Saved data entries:
^^^^^^^^
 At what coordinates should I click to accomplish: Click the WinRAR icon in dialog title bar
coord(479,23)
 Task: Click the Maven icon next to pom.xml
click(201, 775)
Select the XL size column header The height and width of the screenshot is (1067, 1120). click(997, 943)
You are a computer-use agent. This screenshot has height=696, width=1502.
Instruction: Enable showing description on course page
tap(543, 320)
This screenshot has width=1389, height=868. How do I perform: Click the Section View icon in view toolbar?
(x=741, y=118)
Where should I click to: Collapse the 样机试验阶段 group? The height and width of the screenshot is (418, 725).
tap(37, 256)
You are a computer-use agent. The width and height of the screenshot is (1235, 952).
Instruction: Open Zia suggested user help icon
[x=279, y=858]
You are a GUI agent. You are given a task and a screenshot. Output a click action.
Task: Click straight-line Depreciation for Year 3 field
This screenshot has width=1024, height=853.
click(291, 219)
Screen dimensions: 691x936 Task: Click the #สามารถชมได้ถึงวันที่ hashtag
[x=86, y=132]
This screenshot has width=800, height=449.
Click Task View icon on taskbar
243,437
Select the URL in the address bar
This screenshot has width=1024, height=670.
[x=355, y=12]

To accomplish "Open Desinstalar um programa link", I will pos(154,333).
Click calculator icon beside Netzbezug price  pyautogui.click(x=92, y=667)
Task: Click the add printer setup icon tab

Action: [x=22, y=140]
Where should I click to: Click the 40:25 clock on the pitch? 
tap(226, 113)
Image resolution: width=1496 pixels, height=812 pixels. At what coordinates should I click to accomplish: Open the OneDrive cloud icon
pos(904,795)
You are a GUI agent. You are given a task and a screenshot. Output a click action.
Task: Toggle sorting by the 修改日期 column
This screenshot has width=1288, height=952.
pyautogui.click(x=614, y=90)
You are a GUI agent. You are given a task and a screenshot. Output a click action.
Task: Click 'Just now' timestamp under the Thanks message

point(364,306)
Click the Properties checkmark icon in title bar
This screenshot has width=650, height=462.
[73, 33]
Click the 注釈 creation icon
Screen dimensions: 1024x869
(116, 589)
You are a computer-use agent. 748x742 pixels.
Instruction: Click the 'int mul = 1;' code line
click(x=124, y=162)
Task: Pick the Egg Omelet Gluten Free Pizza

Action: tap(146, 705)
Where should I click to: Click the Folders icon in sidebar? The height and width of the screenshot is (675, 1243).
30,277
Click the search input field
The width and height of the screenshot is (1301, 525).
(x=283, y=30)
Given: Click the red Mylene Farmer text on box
^^^^^^^^
Your task is to reproduce the records in full, without any alteration.

 At what coordinates should I click to accomplish: Click the WinRAR icon in dialog title bar
coord(479,23)
 Task: Click the Maven icon next to pom.xml
click(201, 775)
Select the XL size column header The height and width of the screenshot is (1067, 1120). click(997, 943)
You are a computer-use agent. This screenshot has height=696, width=1502.
Instruction: Enable showing description on course page
tap(543, 320)
This screenshot has width=1389, height=868. How do I perform: Click the Section View icon in view toolbar?
(x=741, y=118)
Where should I click to: Collapse the 样机试验阶段 group? The height and width of the screenshot is (418, 725).
tap(37, 256)
You are a computer-use agent. The width and height of the screenshot is (1235, 952).
Instruction: Open Zia suggested user help icon
[x=279, y=858]
You are a GUI agent. You are given a task and a screenshot. Output a click action.
Task: Click straight-line Depreciation for Year 3 field
This screenshot has width=1024, height=853.
click(291, 219)
Screen dimensions: 691x936 Task: Click the #สามารถชมได้ถึงวันที่ hashtag
[x=86, y=132]
This screenshot has width=800, height=449.
Click Task View icon on taskbar
243,437
Select the URL in the address bar
This screenshot has width=1024, height=670.
[x=355, y=12]

To accomplish "Open Desinstalar um programa link", I will pos(154,333).
Click calculator icon beside Netzbezug price  pyautogui.click(x=92, y=667)
Task: Click the add printer setup icon tab

Action: [x=22, y=140]
Where should I click to: Click the 40:25 clock on the pitch? 
tap(226, 113)
Image resolution: width=1496 pixels, height=812 pixels. At what coordinates should I click to accomplish: Open the OneDrive cloud icon
pos(904,795)
You are a GUI agent. You are given a task and a screenshot. Output a click action.
Task: Toggle sorting by the 修改日期 column
This screenshot has width=1288, height=952.
pyautogui.click(x=614, y=90)
You are a GUI agent. You are given a task and a screenshot. Output a click action.
Task: Click 'Just now' timestamp under the Thanks message

point(364,306)
Click the Properties checkmark icon in title bar
This screenshot has width=650, height=462.
[73, 33]
Click the 注釈 creation icon
Screen dimensions: 1024x869
(116, 589)
You are a computer-use agent. 748x742 pixels.
Instruction: Click the 'int mul = 1;' code line
click(x=124, y=162)
Task: Pick the Egg Omelet Gluten Free Pizza

Action: tap(146, 705)
Where should I click to: Click the Folders icon in sidebar? The height and width of the screenshot is (675, 1243).
30,277
Click the search input field
The width and height of the screenshot is (1301, 525).
(x=283, y=30)
Given: Click the red Mylene Farmer text on box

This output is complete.